Records from a data source
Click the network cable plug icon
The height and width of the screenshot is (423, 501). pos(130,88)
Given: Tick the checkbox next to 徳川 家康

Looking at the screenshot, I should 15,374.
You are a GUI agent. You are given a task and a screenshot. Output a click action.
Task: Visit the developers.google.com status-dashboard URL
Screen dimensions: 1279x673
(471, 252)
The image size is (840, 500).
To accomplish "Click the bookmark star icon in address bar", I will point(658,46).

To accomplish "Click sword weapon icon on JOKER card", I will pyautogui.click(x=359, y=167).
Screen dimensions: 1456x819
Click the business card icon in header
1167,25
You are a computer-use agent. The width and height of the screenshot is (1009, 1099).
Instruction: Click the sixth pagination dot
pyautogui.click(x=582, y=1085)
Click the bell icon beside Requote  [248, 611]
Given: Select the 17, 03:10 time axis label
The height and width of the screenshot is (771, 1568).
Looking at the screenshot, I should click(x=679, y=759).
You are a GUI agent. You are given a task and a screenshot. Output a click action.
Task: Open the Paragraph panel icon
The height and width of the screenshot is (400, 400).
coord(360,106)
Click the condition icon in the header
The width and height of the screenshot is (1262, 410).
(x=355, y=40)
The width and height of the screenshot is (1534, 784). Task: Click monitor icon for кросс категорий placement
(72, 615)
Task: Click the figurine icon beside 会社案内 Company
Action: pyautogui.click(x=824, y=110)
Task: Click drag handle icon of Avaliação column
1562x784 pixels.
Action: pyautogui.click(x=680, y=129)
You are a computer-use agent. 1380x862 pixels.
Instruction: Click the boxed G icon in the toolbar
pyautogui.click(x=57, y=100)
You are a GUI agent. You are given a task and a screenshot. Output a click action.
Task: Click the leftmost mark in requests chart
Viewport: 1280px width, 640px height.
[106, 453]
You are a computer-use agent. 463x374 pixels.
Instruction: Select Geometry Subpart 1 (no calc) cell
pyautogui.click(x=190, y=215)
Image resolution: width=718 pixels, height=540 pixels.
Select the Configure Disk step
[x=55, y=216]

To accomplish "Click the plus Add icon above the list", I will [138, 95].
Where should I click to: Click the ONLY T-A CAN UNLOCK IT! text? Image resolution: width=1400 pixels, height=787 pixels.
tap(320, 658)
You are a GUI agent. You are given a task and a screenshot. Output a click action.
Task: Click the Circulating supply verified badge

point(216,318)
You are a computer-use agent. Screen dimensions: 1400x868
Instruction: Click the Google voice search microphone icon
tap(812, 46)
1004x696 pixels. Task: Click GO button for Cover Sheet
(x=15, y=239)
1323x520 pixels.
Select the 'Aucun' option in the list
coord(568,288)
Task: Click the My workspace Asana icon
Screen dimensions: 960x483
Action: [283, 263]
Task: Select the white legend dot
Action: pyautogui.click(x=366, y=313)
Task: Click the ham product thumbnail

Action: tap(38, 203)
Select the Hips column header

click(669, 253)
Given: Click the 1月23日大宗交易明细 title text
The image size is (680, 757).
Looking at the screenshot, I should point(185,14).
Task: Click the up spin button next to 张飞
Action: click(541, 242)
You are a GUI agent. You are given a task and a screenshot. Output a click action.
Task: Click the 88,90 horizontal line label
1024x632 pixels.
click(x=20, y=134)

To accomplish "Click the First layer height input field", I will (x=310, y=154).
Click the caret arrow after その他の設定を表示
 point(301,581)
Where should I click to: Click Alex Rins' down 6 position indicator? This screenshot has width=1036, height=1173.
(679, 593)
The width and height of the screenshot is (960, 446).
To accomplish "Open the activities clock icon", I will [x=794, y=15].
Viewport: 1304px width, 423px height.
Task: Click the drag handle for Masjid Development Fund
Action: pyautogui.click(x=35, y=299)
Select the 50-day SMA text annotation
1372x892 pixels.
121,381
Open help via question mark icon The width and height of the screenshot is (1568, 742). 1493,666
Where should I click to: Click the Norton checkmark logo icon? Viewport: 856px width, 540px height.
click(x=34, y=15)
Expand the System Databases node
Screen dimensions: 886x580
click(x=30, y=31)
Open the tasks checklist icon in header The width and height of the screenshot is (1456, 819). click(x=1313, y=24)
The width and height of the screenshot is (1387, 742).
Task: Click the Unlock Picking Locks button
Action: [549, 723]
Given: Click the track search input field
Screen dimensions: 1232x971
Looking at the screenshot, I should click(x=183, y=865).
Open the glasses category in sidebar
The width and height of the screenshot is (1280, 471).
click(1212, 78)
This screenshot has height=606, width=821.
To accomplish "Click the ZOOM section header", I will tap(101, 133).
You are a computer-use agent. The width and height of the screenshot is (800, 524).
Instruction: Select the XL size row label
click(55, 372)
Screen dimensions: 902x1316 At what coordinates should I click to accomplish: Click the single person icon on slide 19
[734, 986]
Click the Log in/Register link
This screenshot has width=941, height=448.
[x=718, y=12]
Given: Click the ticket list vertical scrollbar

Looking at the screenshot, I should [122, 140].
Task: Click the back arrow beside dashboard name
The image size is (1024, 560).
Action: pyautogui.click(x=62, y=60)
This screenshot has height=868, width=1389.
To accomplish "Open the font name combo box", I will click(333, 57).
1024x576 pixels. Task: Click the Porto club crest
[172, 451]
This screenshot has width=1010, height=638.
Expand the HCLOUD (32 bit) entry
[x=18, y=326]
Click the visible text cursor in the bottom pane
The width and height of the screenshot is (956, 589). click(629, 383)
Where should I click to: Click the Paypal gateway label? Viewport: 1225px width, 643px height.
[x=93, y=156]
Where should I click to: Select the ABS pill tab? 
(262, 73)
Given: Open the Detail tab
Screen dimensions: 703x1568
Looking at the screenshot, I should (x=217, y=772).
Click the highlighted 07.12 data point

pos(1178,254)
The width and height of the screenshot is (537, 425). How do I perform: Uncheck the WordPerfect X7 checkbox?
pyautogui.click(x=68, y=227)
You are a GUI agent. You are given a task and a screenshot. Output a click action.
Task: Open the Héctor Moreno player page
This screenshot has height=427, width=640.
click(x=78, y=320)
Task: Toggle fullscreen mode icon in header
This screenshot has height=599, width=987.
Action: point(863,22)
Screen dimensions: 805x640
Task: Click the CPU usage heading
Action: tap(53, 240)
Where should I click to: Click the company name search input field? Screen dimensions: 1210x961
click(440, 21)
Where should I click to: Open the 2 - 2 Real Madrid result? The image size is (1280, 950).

About this task
Reproduce all entries exactly, leaving each one whole.

Task result
Click the network cable plug icon
The height and width of the screenshot is (423, 501). pos(130,88)
Given: Tick the checkbox next to 徳川 家康

Looking at the screenshot, I should 15,374.
You are a GUI agent. You are given a task and a screenshot. Output a click action.
Task: Visit the developers.google.com status-dashboard URL
Screen dimensions: 1279x673
(471, 252)
The image size is (840, 500).
To accomplish "Click the bookmark star icon in address bar", I will point(658,46).

To accomplish "Click sword weapon icon on JOKER card", I will pyautogui.click(x=359, y=167).
Screen dimensions: 1456x819
Click the business card icon in header
1167,25
You are a computer-use agent. The width and height of the screenshot is (1009, 1099).
Instruction: Click the sixth pagination dot
pyautogui.click(x=582, y=1085)
Click the bell icon beside Requote  [248, 611]
Given: Select the 17, 03:10 time axis label
The height and width of the screenshot is (771, 1568).
Looking at the screenshot, I should click(x=679, y=759).
You are a GUI agent. You are given a task and a screenshot. Output a click action.
Task: Open the Paragraph panel icon
The height and width of the screenshot is (400, 400).
coord(360,106)
Click the condition icon in the header
The width and height of the screenshot is (1262, 410).
(x=355, y=40)
The width and height of the screenshot is (1534, 784). Task: Click monitor icon for кросс категорий placement
(72, 615)
Task: Click the figurine icon beside 会社案内 Company
Action: pyautogui.click(x=824, y=110)
Task: Click drag handle icon of Avaliação column
1562x784 pixels.
Action: pyautogui.click(x=680, y=129)
You are a computer-use agent. 1380x862 pixels.
Instruction: Click the boxed G icon in the toolbar
pyautogui.click(x=57, y=100)
You are a GUI agent. You are given a task and a screenshot. Output a click action.
Task: Click the leftmost mark in requests chart
Viewport: 1280px width, 640px height.
[106, 453]
You are a computer-use agent. 463x374 pixels.
Instruction: Select Geometry Subpart 1 (no calc) cell
pyautogui.click(x=190, y=215)
Image resolution: width=718 pixels, height=540 pixels.
Select the Configure Disk step
[x=55, y=216]

To accomplish "Click the plus Add icon above the list", I will [138, 95].
Where should I click to: Click the ONLY T-A CAN UNLOCK IT! text? Image resolution: width=1400 pixels, height=787 pixels.
tap(320, 658)
You are a GUI agent. You are given a task and a screenshot. Output a click action.
Task: Click the Circulating supply verified badge

point(216,318)
You are a computer-use agent. Screen dimensions: 1400x868
Instruction: Click the Google voice search microphone icon
tap(812, 46)
1004x696 pixels. Task: Click GO button for Cover Sheet
(x=15, y=239)
1323x520 pixels.
Select the 'Aucun' option in the list
coord(568,288)
Task: Click the My workspace Asana icon
Screen dimensions: 960x483
Action: [283, 263]
Task: Select the white legend dot
Action: pyautogui.click(x=366, y=313)
Task: Click the ham product thumbnail

Action: tap(38, 203)
Select the Hips column header

click(669, 253)
Given: Click the 1月23日大宗交易明细 title text
The image size is (680, 757).
Looking at the screenshot, I should point(185,14).
Task: Click the up spin button next to 张飞
Action: click(541, 242)
You are a GUI agent. You are given a task and a screenshot. Output a click action.
Task: Click the 88,90 horizontal line label
1024x632 pixels.
click(x=20, y=134)

To accomplish "Click the First layer height input field", I will (x=310, y=154).
Click the caret arrow after その他の設定を表示
 point(301,581)
Where should I click to: Click Alex Rins' down 6 position indicator? This screenshot has width=1036, height=1173.
(679, 593)
The width and height of the screenshot is (960, 446).
To accomplish "Open the activities clock icon", I will [x=794, y=15].
Viewport: 1304px width, 423px height.
Task: Click the drag handle for Masjid Development Fund
Action: pyautogui.click(x=35, y=299)
Select the 50-day SMA text annotation
1372x892 pixels.
121,381
Open help via question mark icon The width and height of the screenshot is (1568, 742). 1493,666
Where should I click to: Click the Norton checkmark logo icon? Viewport: 856px width, 540px height.
click(x=34, y=15)
Expand the System Databases node
Screen dimensions: 886x580
click(x=30, y=31)
Open the tasks checklist icon in header The width and height of the screenshot is (1456, 819). click(x=1313, y=24)
The width and height of the screenshot is (1387, 742).
Task: Click the Unlock Picking Locks button
Action: [549, 723]
Given: Click the track search input field
Screen dimensions: 1232x971
Looking at the screenshot, I should click(x=183, y=865).
Open the glasses category in sidebar
The width and height of the screenshot is (1280, 471).
click(1212, 78)
This screenshot has height=606, width=821.
To accomplish "Click the ZOOM section header", I will tap(101, 133).
You are a computer-use agent. The width and height of the screenshot is (800, 524).
Instruction: Select the XL size row label
click(55, 372)
Screen dimensions: 902x1316 At what coordinates should I click to accomplish: Click the single person icon on slide 19
[734, 986]
Click the Log in/Register link
This screenshot has width=941, height=448.
[x=718, y=12]
Given: Click the ticket list vertical scrollbar

Looking at the screenshot, I should [122, 140].
Task: Click the back arrow beside dashboard name
The image size is (1024, 560).
Action: pyautogui.click(x=62, y=60)
This screenshot has height=868, width=1389.
To accomplish "Open the font name combo box", I will click(333, 57).
1024x576 pixels. Task: Click the Porto club crest
[172, 451]
This screenshot has width=1010, height=638.
Expand the HCLOUD (32 bit) entry
[x=18, y=326]
Click the visible text cursor in the bottom pane
The width and height of the screenshot is (956, 589). click(629, 383)
Where should I click to: Click the Paypal gateway label? Viewport: 1225px width, 643px height.
[x=93, y=156]
Where should I click to: Select the ABS pill tab? 
(262, 73)
Given: Open the Detail tab
Screen dimensions: 703x1568
Looking at the screenshot, I should (x=217, y=772).
Click the highlighted 07.12 data point

pos(1178,254)
The width and height of the screenshot is (537, 425). How do I perform: Uncheck the WordPerfect X7 checkbox?
pyautogui.click(x=68, y=227)
You are a GUI agent. You are given a task and a screenshot. Output a click action.
Task: Open the Héctor Moreno player page
This screenshot has height=427, width=640.
click(x=78, y=320)
Task: Toggle fullscreen mode icon in header
This screenshot has height=599, width=987.
Action: point(863,22)
Screen dimensions: 805x640
Task: Click the CPU usage heading
Action: tap(53, 240)
Where should I click to: Click the company name search input field? Screen dimensions: 1210x961
click(440, 21)
Where should I click to: Open the 2 - 2 Real Madrid result? The image size is (1280, 950).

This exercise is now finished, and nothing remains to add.